The Mean-variance trend nicely shows the heteroscedasticity typical of RNA-Seq data (variance dependent on intensity).

If a downward hook on the left end of this distribution is observed, it means a more stringent low intensity filter should be used.

3.5 Run Contrasts

Function runContrasts takes a named list of contrasts (see config chunk).

# Name the design matrix to be used
designMatrixName <- "ReplicateGroupDesign"

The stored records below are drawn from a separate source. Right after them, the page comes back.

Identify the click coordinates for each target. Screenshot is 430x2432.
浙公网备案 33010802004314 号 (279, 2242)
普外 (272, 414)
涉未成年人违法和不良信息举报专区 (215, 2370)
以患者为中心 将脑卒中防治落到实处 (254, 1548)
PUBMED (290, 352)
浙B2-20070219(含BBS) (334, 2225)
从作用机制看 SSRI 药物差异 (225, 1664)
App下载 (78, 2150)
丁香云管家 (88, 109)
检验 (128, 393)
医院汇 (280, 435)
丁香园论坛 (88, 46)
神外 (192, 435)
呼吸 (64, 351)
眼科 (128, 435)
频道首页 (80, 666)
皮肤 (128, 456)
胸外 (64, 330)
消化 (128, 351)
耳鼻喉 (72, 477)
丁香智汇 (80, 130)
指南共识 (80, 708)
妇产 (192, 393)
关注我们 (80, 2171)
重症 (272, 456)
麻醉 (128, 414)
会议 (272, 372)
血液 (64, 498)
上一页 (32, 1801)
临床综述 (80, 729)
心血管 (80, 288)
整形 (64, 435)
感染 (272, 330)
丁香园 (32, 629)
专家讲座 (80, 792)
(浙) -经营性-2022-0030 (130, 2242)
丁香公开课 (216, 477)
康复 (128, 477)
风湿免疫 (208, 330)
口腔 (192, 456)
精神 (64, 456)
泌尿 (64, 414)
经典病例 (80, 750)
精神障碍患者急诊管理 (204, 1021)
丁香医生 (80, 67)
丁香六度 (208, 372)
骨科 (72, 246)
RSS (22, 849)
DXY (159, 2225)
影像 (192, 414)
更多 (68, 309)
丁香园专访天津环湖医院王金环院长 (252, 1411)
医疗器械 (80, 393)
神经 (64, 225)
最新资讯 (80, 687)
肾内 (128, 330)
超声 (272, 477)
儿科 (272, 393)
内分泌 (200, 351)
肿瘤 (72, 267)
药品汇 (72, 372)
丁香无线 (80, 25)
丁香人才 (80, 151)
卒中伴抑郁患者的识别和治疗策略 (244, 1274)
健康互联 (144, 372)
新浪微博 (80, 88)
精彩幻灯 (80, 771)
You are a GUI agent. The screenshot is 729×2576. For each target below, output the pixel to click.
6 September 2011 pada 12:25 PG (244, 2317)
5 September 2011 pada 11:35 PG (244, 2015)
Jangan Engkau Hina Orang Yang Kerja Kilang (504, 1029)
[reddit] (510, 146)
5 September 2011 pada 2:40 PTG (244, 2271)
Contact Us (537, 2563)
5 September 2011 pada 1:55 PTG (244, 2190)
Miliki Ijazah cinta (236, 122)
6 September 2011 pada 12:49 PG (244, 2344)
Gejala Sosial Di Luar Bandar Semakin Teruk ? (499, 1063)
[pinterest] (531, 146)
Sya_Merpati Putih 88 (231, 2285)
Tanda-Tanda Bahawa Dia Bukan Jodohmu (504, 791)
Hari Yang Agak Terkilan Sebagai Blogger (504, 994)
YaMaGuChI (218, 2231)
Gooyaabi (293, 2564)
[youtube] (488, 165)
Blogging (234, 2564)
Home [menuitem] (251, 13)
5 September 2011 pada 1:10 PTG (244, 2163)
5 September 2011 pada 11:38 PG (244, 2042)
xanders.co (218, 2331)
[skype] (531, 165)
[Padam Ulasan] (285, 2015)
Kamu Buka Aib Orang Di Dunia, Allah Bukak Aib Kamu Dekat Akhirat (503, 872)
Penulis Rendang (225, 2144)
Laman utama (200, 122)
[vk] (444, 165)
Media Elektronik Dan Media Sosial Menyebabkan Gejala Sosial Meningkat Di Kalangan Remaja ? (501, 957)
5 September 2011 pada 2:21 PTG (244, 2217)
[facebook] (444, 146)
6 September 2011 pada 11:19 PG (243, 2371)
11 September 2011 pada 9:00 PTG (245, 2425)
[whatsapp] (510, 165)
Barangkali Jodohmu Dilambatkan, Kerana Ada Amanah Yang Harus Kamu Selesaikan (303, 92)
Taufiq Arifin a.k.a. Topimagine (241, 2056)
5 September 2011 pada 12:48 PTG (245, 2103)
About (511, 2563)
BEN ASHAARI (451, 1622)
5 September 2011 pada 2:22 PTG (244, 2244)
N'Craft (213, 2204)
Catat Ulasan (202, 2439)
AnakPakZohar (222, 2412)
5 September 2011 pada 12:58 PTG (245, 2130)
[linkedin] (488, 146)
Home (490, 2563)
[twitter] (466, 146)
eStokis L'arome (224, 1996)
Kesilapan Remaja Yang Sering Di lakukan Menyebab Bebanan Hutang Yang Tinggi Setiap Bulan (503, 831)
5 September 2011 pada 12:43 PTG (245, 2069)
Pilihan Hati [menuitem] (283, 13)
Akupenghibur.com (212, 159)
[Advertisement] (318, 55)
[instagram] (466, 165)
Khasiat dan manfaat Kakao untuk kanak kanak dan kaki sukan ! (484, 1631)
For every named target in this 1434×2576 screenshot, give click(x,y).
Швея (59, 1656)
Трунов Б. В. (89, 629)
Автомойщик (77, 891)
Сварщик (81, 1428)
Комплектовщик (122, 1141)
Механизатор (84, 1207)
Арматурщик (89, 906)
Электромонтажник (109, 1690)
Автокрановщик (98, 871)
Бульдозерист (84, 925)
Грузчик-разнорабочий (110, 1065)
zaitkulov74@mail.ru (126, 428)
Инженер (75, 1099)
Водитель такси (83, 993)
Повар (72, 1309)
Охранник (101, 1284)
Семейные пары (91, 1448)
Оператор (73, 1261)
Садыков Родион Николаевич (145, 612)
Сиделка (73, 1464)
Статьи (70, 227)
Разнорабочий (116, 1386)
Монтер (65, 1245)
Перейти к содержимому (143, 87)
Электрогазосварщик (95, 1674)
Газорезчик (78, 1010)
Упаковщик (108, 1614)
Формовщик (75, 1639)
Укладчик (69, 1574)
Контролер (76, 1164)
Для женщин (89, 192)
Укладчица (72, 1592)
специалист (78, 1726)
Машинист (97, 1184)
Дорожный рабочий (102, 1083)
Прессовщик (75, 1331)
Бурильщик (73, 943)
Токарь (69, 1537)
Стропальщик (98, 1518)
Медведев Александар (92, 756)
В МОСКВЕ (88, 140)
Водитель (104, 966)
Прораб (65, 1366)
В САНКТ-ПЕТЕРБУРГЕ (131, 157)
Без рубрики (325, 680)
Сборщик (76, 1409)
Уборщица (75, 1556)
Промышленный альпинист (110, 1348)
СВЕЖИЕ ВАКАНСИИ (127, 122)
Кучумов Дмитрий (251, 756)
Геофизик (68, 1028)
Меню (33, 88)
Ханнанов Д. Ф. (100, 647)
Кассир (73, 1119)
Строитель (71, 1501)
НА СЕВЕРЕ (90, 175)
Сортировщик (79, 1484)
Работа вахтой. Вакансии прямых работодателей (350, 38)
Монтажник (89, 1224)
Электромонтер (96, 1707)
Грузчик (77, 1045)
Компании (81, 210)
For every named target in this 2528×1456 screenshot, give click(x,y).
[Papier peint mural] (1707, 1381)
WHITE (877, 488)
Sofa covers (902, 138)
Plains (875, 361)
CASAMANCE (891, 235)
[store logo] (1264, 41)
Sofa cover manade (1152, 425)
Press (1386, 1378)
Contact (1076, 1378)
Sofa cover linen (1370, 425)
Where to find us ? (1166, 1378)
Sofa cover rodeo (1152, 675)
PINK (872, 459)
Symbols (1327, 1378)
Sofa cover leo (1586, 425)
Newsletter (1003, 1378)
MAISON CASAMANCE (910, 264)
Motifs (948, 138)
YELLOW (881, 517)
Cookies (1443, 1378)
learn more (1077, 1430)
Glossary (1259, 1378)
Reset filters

# Print the available column names for constructing contrasts:
print(colnames(dgeObj$ReplicateGroupDesign))
## [1] "ReplicateGroupSham"         "ReplicateGroupBDL"          "ReplicateGroupBDL_EXT.1024"
## [4] "ReplicateGroupBDL_Nint"     "ReplicateGroupBDL_Sora"
# Define the named contrasts from design matrix column names
contrastList  <- list(BDL_vs_Sham    = "ReplicateGroupBDL - ReplicateGroupSham",
                      EXT1024_vs_BDL = "ReplicateGroupBDL_EXT.1024  - ReplicateGroupBDL",
                      Nint_vs_BDL    = "ReplicateGroupBDL_Nint - ReplicateGroupBDL",
                      Sora_vs_BDL    = "ReplicateGroupBDL_Sora - ReplicateGroupBDL"
)

dgeObj <- runContrasts(dgeObj,
                       designMatrixName = designMatrixName,
                       contrastList     = contrastList,
                       qValue           = TRUE,
                       IHW              = TRUE)

kable(inventory(dgeObj))
ItemName ItemType BaseType Parent Class Row Col DateCreated
counts_orig counts_orig meta matrix 1000 48 2021-04-08 11:04:01
counts counts assay counts_orig matrix 951 48 2021-04-08 11:04:01
design_orig design_orig meta data.frame 48 10 2021-04-08 11:04:01
design design col design_orig data.frame 48 10 2021-04-08 11:04:01
geneData_orig geneData_orig meta data.frame 1000 8 2021-04-08 11:04:01
geneData geneData row geneData_orig data.frame 951 8 2021-04-08 11:04:01
granges_orig granges_orig meta geneData_orig GRanges 1000 NA 2021-04-08 11:04:01
granges granges row geneData GRanges 951 NA 2021-04-08 11:04:01
DGEList DGEList assay counts DGEList 951 48 2021-04-21 11:06:05
ReplicateGroupDesign designMatrix col design matrix 48 5 2021-04-21 11:06:07
ReplicateGroupDesign_Elist Elist assay DGEList , ReplicateGroupDesign EList 951 48 2021-04-21 11:06:11
ReplicateGroupDesign_corFit corFit meta ReplicateGroupDesign_Elist list 3 NA 2021-04-21 11:06:11
ReplicateGroupDesign_fit fit row ReplicateGroupDesign_Elist, ReplicateGroupDesign MArrayLM 951 5 2021-04-21 11:06:11
ReplicateGroupDesign_fit_cm contrastMatrix meta ReplicateGroupDesign_fit matrix 5 4 2021-04-21 11:06:12
ReplicateGroupDesign_fit_cf contrast_fit row ReplicateGroupDesign_fit MArrayLM 951 4 2021-04-21 11:06:12
BDL_vs_Sham topTable row ReplicateGroupDesign_fit_cf data.frame 951 13 2021-04-21 11:06:12
EXT1024_vs_BDL topTable row ReplicateGroupDesign_fit_cf data.frame 951 13 2021-04-21 11:06:12
Nint_vs_BDL topTable row ReplicateGroupDesign_fit_cf data.frame 951 13 2021-04-21 11:06:12
Sora_vs_BDL topTable row ReplicateGroupDesign_fit_cf data.frame 951 13 2021-04-21 11:06:12

After executing runContrasts, the topTable dataframes are present in the DGEobj and the DGE analysis is complete.

3.6 Alternative FDR scores

topTable provides a BH FDR value (adj.P.Val). Two optional FDR measures are supported that add additional columns to the topTable results. Use the Qvalue and IHW arguments to invoke these additional FDR measures.

See the vignettes for the qvalue and IHW packages for more details on these alternative FDR measures.